▶ [RECORDS FOR THE TASK]

+++

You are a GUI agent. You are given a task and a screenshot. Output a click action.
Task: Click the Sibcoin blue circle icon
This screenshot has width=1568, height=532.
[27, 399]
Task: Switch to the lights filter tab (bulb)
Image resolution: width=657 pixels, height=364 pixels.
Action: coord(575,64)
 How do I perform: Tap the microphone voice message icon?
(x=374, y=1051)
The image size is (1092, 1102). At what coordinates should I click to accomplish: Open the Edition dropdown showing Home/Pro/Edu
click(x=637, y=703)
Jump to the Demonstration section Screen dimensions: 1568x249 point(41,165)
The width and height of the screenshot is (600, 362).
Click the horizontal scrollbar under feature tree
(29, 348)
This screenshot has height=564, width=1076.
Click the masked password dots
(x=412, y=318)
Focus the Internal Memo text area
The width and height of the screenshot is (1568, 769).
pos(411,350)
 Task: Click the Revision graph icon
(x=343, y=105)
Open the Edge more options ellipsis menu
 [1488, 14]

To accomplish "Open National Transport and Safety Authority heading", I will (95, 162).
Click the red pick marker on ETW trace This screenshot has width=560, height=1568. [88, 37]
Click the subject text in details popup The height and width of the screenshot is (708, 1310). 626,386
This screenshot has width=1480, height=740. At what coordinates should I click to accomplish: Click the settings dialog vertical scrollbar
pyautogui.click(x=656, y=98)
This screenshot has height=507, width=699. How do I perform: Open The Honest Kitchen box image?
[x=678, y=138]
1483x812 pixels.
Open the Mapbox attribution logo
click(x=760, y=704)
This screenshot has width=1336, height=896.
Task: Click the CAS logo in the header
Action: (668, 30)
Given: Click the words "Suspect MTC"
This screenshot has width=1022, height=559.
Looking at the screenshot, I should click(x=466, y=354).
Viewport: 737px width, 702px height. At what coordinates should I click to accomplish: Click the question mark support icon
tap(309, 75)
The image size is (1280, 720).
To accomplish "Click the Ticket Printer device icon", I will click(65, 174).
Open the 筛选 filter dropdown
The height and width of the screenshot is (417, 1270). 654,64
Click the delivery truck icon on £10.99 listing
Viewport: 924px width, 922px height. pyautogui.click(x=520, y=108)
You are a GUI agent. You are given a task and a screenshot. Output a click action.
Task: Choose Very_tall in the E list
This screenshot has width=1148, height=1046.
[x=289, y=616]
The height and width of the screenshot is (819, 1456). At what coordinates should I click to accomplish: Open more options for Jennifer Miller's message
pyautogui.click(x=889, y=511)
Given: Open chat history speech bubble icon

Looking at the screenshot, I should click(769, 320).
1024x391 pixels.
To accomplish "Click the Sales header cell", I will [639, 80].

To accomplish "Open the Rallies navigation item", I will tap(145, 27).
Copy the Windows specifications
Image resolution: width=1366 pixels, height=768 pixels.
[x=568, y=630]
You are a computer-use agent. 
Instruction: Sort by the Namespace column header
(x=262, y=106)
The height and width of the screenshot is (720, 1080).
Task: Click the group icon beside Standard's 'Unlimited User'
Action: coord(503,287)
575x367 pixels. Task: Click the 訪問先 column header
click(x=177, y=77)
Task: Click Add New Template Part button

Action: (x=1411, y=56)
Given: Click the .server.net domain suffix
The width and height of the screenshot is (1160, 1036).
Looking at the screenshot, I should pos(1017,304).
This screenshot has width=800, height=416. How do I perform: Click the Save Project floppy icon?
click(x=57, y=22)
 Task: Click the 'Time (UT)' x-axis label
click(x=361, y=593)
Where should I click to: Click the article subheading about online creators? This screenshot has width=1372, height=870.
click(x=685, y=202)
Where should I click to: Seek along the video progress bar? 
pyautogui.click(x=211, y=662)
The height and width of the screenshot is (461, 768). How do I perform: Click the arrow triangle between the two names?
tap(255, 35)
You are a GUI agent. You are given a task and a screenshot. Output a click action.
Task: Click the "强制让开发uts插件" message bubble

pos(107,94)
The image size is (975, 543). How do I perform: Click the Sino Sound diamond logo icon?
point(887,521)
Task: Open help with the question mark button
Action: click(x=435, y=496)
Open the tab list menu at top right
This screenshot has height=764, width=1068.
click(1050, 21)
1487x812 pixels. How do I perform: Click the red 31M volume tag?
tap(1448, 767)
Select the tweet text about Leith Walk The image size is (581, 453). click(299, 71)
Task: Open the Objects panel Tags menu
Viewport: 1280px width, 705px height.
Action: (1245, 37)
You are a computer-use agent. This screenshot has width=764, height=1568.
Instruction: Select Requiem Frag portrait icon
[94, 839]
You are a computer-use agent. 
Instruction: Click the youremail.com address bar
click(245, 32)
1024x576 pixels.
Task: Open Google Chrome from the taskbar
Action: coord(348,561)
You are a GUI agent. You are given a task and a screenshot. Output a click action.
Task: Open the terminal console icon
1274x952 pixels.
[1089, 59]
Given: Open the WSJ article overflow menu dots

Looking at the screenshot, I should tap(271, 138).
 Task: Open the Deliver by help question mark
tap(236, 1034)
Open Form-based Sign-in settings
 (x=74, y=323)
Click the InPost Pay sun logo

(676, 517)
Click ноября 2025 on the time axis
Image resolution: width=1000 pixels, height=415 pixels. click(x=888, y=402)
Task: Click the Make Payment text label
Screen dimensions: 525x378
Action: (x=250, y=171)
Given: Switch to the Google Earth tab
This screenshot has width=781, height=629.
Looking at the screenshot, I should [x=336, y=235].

+++

▶ [PROBLEM REQUIREMENTS] What is needed is an exact copy of all the data above.

▶ [SOLUTION FOR THIS TASK]
You are a GUI agent. You are given a task and a screenshot. Output a click action.
Task: Click the Sibcoin blue circle icon
This screenshot has width=1568, height=532.
[27, 399]
Task: Switch to the lights filter tab (bulb)
Image resolution: width=657 pixels, height=364 pixels.
Action: coord(575,64)
 How do I perform: Tap the microphone voice message icon?
(x=374, y=1051)
The image size is (1092, 1102). At what coordinates should I click to accomplish: Open the Edition dropdown showing Home/Pro/Edu
click(x=637, y=703)
Jump to the Demonstration section Screen dimensions: 1568x249 point(41,165)
The width and height of the screenshot is (600, 362).
Click the horizontal scrollbar under feature tree
(29, 348)
This screenshot has height=564, width=1076.
Click the masked password dots
(x=412, y=318)
Focus the Internal Memo text area
The width and height of the screenshot is (1568, 769).
pos(411,350)
 Task: Click the Revision graph icon
(x=343, y=105)
Open the Edge more options ellipsis menu
 [1488, 14]

To accomplish "Open National Transport and Safety Authority heading", I will (95, 162).
Click the red pick marker on ETW trace This screenshot has width=560, height=1568. [88, 37]
Click the subject text in details popup The height and width of the screenshot is (708, 1310). 626,386
This screenshot has width=1480, height=740. At what coordinates should I click to accomplish: Click the settings dialog vertical scrollbar
pyautogui.click(x=656, y=98)
This screenshot has height=507, width=699. How do I perform: Open The Honest Kitchen box image?
[x=678, y=138]
1483x812 pixels.
Open the Mapbox attribution logo
click(x=760, y=704)
This screenshot has width=1336, height=896.
Task: Click the CAS logo in the header
Action: (668, 30)
Given: Click the words "Suspect MTC"
This screenshot has width=1022, height=559.
Looking at the screenshot, I should click(x=466, y=354).
Viewport: 737px width, 702px height. At what coordinates should I click to accomplish: Click the question mark support icon
tap(309, 75)
The image size is (1280, 720).
To accomplish "Click the Ticket Printer device icon", I will click(65, 174).
Open the 筛选 filter dropdown
The height and width of the screenshot is (417, 1270). 654,64
Click the delivery truck icon on £10.99 listing
Viewport: 924px width, 922px height. pyautogui.click(x=520, y=108)
You are a GUI agent. You are given a task and a screenshot. Output a click action.
Task: Choose Very_tall in the E list
This screenshot has width=1148, height=1046.
[x=289, y=616]
The height and width of the screenshot is (819, 1456). At what coordinates should I click to accomplish: Open more options for Jennifer Miller's message
pyautogui.click(x=889, y=511)
Given: Open chat history speech bubble icon

Looking at the screenshot, I should click(769, 320).
1024x391 pixels.
To accomplish "Click the Sales header cell", I will [639, 80].

To accomplish "Open the Rallies navigation item", I will tap(145, 27).
Copy the Windows specifications
Image resolution: width=1366 pixels, height=768 pixels.
[x=568, y=630]
You are a computer-use agent. 
Instruction: Sort by the Namespace column header
(x=262, y=106)
The height and width of the screenshot is (720, 1080).
Task: Click the group icon beside Standard's 'Unlimited User'
Action: coord(503,287)
575x367 pixels. Task: Click the 訪問先 column header
click(x=177, y=77)
Task: Click Add New Template Part button

Action: (x=1411, y=56)
Given: Click the .server.net domain suffix
The width and height of the screenshot is (1160, 1036).
Looking at the screenshot, I should pos(1017,304).
This screenshot has width=800, height=416. How do I perform: Click the Save Project floppy icon?
click(x=57, y=22)
 Task: Click the 'Time (UT)' x-axis label
click(x=361, y=593)
Where should I click to: Click the article subheading about online creators? This screenshot has width=1372, height=870.
click(x=685, y=202)
Where should I click to: Seek along the video progress bar? 
pyautogui.click(x=211, y=662)
The height and width of the screenshot is (461, 768). How do I perform: Click the arrow triangle between the two names?
tap(255, 35)
You are a GUI agent. You are given a task and a screenshot. Output a click action.
Task: Click the "强制让开发uts插件" message bubble

pos(107,94)
The image size is (975, 543). How do I perform: Click the Sino Sound diamond logo icon?
point(887,521)
Task: Open help with the question mark button
Action: click(x=435, y=496)
Open the tab list menu at top right
This screenshot has height=764, width=1068.
click(1050, 21)
1487x812 pixels. How do I perform: Click the red 31M volume tag?
tap(1448, 767)
Select the tweet text about Leith Walk The image size is (581, 453). click(299, 71)
Task: Open the Objects panel Tags menu
Viewport: 1280px width, 705px height.
Action: (1245, 37)
You are a computer-use agent. This screenshot has width=764, height=1568.
Instruction: Select Requiem Frag portrait icon
[94, 839]
You are a computer-use agent. 
Instruction: Click the youremail.com address bar
click(245, 32)
1024x576 pixels.
Task: Open Google Chrome from the taskbar
Action: coord(348,561)
You are a GUI agent. You are given a task and a screenshot. Output a click action.
Task: Open the terminal console icon
1274x952 pixels.
[1089, 59]
Given: Open the WSJ article overflow menu dots

Looking at the screenshot, I should tap(271, 138).
 Task: Open the Deliver by help question mark
tap(236, 1034)
Open Form-based Sign-in settings
 (x=74, y=323)
Click the InPost Pay sun logo

(676, 517)
Click ноября 2025 on the time axis
Image resolution: width=1000 pixels, height=415 pixels. click(x=888, y=402)
Task: Click the Make Payment text label
Screen dimensions: 525x378
Action: (x=250, y=171)
Given: Switch to the Google Earth tab
This screenshot has width=781, height=629.
Looking at the screenshot, I should [x=336, y=235].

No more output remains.